Analiza zebranych w drodze wywiadów oraz obserwacji przykładów przypadków obiektywnych dostarcza potrzebnej praktyki, swoistego laboratorium pozwalającego badać to niezwykłe pojęcie. Pierwszy analizowany przypadek obiektywny skonstruowany jest wokół palindromicznej postaci Kamila Ślimaka, który jako kelner wędruje między różnymi światami. Doszukuję się analogii pomiędzy odnalezieniem zupy ze ślimakami pod pozycją 13 w menu restauracji Pho Mai Hien, a przygodą małżeństwa z opowiadania „Kelnerzy” Agnieszki Taborskiej, znanej badaczki surrealizmu. Wracam do idyllicznych wspomnień z dzieciństwa, w trakcie wycieczki do Francji w 1993 roku moja mama pierwszy raz w życiu jadła ślimaki. Jej gest sięgania po smakowity kąsek zdaje się powtarzać surrealistyczny motyw ze zdjęcia Dory Maar z 1934 roku. Ślimak zdradliwie przypomina ludzką małżowinę uszną (porównanie zaczerpnięte z opowiadania „Bierny wampir” Gerasima Luca), która w trakcie badań pozwala lepiej usłyszeć sygnały płynące zarówno z zewnątrz jak i z wewnątrz.

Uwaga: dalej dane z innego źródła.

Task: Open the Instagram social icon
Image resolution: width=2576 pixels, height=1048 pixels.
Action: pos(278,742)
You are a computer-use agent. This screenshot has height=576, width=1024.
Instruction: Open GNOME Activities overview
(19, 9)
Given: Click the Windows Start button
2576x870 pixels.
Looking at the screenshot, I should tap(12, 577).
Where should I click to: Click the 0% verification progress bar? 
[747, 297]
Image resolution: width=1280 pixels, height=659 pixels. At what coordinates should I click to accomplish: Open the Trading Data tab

„Brzuchonóg” Namiętnie kolekcjonuję przypadki obiektywne, które bardzo często mi się zdarzają. Na przykład, z J. już od jakiegoś czasu rozmawiamy o wadze liczby 13 w naszym życiu zarówno obecnie, jak i zanim się spotkaliśmy. Ja miałam numer 13 w dzienniku w szkole, on grał w koszykówkę z numerem 13 na plecach. Motyw ten nas prześladuje, co spojrzymy na zegarek jest 13 po, rachunki w sklepach kończą się 13 groszami, przyjmują nas w gabinetach lekarskich z numerem 13 na drzwiach. Wracamy z mojej wystawy z Kalisza, na której prezentowałam ślimaczą sytuację rysunkową, instalację, w której ślimaki przez miesiąc wędrowały po przestrzeni galerii, zostawiając za sobą śluzowy rysunek. A więc wracamy i idziemy zjeść obiad. W menu restauracji Pho Mai-Hien pod pozycją numer 13 znajdujemy zupę ze ślimakami! Oczywiście ją zamawiamy. W innym miejscu, ale w tym samym czasie w opowiadaniu „Kelnerzy” Agnieszki Taborskiej, badaczka przypadków obiektywnych wraz z mężem również zasiada w restauracji. Małżonek zamawia skomplikowane danie ze ślimakami, narratorka zaś o wiele prostsze, swojskie placki ziemniaczane. Te drugie szybko pojawiają się na stole i zostają równie szybko skonsumowane. Z podaniem dania ze ślimakami obsługa ociąga się. Zaniepokojeni klienci orientują się w końcu, że restauracja została zamknięta na cztery spusty, a wykwintne danie nigdy nie zostanie podane. W tych bliźniaczych sytuacjach jest jedna wspólna rzecz – kelner o palindromowych danych Kamil Ślimak, którego imię odczytane z jednej i z drugiej strony brzmi tak samo. Kamil Ślimak swobodnie wędruje pomiędzy światami i podaje potrawę tam, gdzie mu się aktualnie podoba.

»



















#życie codzienne Surrealiści spodziewali się, że obserwacja przypadków obiektywnych przyniesie o wiele głębsze rozumienie świata. Wobec tego lekceważenie przypadków obiektywnych, zarówno przez jednostki, jak i całe systemy filozoficzne, surrealizm uważa za niewybaczalny błąd. Zjawiska paranormalne artyści skrupulatnie badają, w 1924 zakładają nawet Biuro Badań Surrealistycznych o artystyczno-naukowych ambicjach. Życie codzienne okazuje się nafaszerowane znakami, symbolami, powtórzeniami. Kolejny przypadek obiektywny dotyczy zbiegów okoliczności wokół postaci mojej mamy i świętej Iwony od Miłości. Ponadto uparcie powtarzającymi się zdarzeniami jest znajdywanie na ulicach gumek-recepturek układających się uparcie w formy drobnych lemniskat, podobnych do benedyktyńskiego gestu pracy rąk mamy w trakcie robienia na drutach. Zaplatane formy są z kolei niepokojąco podobne do mijanego codziennie przeze mnie muralu autorstwa Ne Spoon na ulicy Banacha w Warszawie. Aktywność ta podejmowana zostaje w celu odwrócenia uwagi od myśli o chorobie, o której mama dowiaduje się w dniu z leminiskatą w dacie.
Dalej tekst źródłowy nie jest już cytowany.